Calm, cool air gently touched my nose and pinched my cheeks as I stood completely still in the living room, useless keys dangling from my fingers like rotting fruit. Harry still left the door unlocked, or perhaps he only left it unlocked whenever he knew I was coming home.
Sticky Fingers was still on the record player. The gold platforms from the nights spent at the disco and my tennis shoes from early morning farmer's market trips were still sloppily thrown beside the door. My favorite lipstick and half-empty mascara were sitting in the bathroom, gleaming in the light of the crescent moon. My tooth brush, my slippers, my underwear, my high school sweater, my favorite hair ribbon, my red jumpsuit hanging on the back of the door; all evidence of me and my life there was displayed around the apartment like a museum. My exhibit included a layer of dust settled over my objects and a careful array of objects that were neither needed nor uncared for.
I stepped slowly around the silk shirt in the middle of the living room floor and past the record player with my stack of records beside it, disorganized and half opened.
The moonlight cascaded into the bedroom as a luscious, thick stream of illuminated moonstone brushing over every item in the bedroom. Even my last glass of water was still on the bedside table. Wuthering Heights, my glasses, a cereal spoon; they were waiting for me.
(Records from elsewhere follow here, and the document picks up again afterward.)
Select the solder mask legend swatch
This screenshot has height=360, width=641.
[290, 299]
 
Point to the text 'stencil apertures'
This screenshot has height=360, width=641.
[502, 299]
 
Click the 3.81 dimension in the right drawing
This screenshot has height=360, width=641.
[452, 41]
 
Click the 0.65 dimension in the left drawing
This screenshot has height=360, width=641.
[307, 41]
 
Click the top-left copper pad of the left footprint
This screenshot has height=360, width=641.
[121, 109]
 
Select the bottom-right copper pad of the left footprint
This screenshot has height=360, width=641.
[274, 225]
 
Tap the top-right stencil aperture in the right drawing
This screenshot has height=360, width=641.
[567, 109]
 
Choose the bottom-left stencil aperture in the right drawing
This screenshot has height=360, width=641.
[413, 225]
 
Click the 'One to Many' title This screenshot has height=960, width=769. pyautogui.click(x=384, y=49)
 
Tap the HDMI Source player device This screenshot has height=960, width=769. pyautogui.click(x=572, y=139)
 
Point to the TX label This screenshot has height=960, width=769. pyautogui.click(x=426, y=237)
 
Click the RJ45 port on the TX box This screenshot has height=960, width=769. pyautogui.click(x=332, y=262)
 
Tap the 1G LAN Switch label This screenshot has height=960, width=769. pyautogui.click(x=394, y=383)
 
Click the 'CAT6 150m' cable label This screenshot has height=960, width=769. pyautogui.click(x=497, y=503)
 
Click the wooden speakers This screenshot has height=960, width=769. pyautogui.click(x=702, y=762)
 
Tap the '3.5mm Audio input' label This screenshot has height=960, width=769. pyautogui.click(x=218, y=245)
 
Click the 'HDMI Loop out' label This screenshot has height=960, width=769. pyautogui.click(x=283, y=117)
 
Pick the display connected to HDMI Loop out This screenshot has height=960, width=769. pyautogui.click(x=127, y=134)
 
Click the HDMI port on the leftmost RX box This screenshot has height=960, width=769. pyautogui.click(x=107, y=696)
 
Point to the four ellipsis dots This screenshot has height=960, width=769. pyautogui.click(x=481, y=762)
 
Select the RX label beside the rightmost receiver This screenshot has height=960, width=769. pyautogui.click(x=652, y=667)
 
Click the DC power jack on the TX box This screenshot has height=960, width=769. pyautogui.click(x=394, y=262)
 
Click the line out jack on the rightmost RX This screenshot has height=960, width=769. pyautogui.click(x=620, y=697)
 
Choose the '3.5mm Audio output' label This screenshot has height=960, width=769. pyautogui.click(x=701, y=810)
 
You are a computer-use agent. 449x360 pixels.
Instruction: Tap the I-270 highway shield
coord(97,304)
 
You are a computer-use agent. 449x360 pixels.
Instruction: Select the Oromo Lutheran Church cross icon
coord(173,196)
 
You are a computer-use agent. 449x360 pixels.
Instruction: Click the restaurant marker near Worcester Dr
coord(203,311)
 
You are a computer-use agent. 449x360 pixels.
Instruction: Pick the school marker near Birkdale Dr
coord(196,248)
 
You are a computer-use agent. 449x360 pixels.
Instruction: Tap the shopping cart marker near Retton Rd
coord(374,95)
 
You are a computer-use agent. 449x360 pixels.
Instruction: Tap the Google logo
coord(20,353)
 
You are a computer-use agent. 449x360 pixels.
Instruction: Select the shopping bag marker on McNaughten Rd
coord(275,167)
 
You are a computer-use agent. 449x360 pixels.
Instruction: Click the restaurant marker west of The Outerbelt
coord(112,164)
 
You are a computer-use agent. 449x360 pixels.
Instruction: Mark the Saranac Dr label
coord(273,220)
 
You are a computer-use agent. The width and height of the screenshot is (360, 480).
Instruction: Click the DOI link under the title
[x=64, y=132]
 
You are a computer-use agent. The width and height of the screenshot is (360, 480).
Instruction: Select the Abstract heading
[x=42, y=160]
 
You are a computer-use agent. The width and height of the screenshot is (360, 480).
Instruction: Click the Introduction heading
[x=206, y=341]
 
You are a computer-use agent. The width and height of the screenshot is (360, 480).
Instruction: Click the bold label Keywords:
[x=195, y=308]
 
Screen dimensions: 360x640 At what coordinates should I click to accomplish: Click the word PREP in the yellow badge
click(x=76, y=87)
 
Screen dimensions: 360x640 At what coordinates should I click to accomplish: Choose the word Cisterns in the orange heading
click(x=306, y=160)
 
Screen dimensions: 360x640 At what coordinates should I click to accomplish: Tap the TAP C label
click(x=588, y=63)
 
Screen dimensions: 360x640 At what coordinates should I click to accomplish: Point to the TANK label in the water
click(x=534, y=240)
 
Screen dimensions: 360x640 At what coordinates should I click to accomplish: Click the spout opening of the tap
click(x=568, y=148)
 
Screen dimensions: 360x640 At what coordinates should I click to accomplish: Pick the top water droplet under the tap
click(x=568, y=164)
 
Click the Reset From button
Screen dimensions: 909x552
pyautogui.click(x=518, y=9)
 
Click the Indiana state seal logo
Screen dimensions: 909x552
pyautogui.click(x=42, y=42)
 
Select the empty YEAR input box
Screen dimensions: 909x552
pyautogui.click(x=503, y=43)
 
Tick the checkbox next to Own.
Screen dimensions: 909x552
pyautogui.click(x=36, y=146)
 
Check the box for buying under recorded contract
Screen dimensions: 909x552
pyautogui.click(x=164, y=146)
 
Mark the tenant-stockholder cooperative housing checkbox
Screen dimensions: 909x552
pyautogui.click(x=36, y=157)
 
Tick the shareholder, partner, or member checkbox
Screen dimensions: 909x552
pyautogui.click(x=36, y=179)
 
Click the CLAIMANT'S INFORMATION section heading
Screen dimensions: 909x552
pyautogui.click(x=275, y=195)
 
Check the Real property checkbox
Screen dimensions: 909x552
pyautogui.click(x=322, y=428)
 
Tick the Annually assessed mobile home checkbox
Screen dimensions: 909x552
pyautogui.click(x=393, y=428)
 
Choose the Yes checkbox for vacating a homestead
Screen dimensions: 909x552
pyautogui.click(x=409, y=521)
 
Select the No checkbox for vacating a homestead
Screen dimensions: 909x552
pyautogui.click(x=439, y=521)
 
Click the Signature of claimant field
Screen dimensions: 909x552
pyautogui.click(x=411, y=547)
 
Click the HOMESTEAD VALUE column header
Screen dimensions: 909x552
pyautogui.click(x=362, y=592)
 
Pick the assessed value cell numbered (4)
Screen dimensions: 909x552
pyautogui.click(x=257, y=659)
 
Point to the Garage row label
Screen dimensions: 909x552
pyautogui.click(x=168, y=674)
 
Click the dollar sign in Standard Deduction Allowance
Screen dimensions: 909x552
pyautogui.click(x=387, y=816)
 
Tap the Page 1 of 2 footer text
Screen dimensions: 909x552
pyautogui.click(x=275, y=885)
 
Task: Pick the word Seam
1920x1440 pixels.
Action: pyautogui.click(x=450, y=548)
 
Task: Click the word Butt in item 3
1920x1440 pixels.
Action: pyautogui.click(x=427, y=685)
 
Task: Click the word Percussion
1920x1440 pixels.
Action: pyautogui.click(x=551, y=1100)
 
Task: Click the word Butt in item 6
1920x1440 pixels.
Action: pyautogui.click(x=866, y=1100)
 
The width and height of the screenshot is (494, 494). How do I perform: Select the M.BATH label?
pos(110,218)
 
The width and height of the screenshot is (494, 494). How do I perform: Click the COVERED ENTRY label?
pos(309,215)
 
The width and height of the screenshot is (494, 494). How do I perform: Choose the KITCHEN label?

Harry lay on my side of the bed, head buried deep into the pillow. I wondered if it smelled like the blush on my cheeks or the shampoo in my hair or the sleepy lines pressed into my face. I wondered if he could still smell me, even after all this time.
He had not bought new sheets or a new comforter. He had not moved the postcards I had bought just to pin up on the walls, even though two of them were crooked. Not even the once wet towel hanging on the back of the door was misplaced.
I left my clothing in a heap of second skins beside Harry's.
His side of the bed was unfamiliar; stale, a little cold. For a moment, I hesitated before putting my arms over him. All the sentences unmurmured between us, all the syllables dying on our tongues, all the hurt in our hearts.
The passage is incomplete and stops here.